> **Dataset rows**:
++++++++
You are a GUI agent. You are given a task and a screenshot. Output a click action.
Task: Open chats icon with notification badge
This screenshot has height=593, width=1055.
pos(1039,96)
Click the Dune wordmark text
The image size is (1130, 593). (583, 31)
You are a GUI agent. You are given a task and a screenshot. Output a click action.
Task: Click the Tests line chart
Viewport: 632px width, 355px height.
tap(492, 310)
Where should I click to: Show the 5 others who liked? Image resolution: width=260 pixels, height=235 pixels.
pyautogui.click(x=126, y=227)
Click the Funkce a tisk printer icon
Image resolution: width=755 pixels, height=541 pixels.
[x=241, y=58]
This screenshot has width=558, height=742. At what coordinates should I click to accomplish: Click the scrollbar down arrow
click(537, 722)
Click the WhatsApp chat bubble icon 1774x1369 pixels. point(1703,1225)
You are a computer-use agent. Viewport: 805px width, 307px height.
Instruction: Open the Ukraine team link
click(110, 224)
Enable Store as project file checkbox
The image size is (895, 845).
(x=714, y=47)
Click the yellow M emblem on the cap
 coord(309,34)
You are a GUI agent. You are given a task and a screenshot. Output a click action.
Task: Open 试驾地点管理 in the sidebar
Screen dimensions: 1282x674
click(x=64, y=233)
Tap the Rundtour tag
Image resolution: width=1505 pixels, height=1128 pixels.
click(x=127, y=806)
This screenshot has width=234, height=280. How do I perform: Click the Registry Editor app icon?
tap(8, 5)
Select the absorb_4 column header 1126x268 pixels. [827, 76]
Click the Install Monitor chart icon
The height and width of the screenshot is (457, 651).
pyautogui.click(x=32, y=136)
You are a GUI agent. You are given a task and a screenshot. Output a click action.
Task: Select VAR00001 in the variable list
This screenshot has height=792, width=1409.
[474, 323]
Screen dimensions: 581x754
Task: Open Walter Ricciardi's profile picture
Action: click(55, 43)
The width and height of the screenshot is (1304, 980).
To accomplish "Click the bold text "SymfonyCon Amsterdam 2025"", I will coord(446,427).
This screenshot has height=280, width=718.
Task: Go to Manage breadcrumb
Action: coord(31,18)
++++++++
> **Exercise objective**: Arrange all the lines of the records above into a numbered list, skipping any blank lines.

> **Expected output**:
1. You are a GUI agent. You are given a task and a screenshot. Output a click action.
2. Task: Open chats icon with notification badge
3. This screenshot has height=593, width=1055.
4. pos(1039,96)
5. Click the Dune wordmark text
6. The image size is (1130, 593). (583, 31)
7. You are a GUI agent. You are given a task and a screenshot. Output a click action.
8. Task: Click the Tests line chart
9. Viewport: 632px width, 355px height.
10. tap(492, 310)
11. Where should I click to: Show the 5 others who liked? Image resolution: width=260 pixels, height=235 pixels.
12. pyautogui.click(x=126, y=227)
13. Click the Funkce a tisk printer icon
14. Image resolution: width=755 pixels, height=541 pixels.
15. [x=241, y=58]
16. This screenshot has width=558, height=742. At what coordinates should I click to accomplish: Click the scrollbar down arrow
17. click(537, 722)
18. Click the WhatsApp chat bubble icon 1774x1369 pixels. point(1703,1225)
19. You are a computer-use agent. Viewport: 805px width, 307px height.
20. Instruction: Open the Ukraine team link
21. click(110, 224)
22. Enable Store as project file checkbox
23. The image size is (895, 845).
24. (x=714, y=47)
25. Click the yellow M emblem on the cap
26.  coord(309,34)
27. You are a GUI agent. You are given a task and a screenshot. Output a click action.
28. Task: Open 试驾地点管理 in the sidebar
29. Screen dimensions: 1282x674
30. click(x=64, y=233)
31. Tap the Rundtour tag
32. Image resolution: width=1505 pixels, height=1128 pixels.
33. click(x=127, y=806)
34. This screenshot has width=234, height=280. How do I perform: Click the Registry Editor app icon?
35. tap(8, 5)
36. Select the absorb_4 column header 1126x268 pixels. [827, 76]
37. Click the Install Monitor chart icon
38. The height and width of the screenshot is (457, 651).
39. pyautogui.click(x=32, y=136)
40. You are a GUI agent. You are given a task and a screenshot. Output a click action.
41. Task: Select VAR00001 in the variable list
42. This screenshot has height=792, width=1409.
43. [474, 323]
44. Screen dimensions: 581x754
45. Task: Open Walter Ricciardi's profile picture
46. Action: click(55, 43)
47. The width and height of the screenshot is (1304, 980).
48. To accomplish "Click the bold text "SymfonyCon Amsterdam 2025"", I will coord(446,427).
49. This screenshot has height=280, width=718.
50. Task: Go to Manage breadcrumb
51. Action: coord(31,18)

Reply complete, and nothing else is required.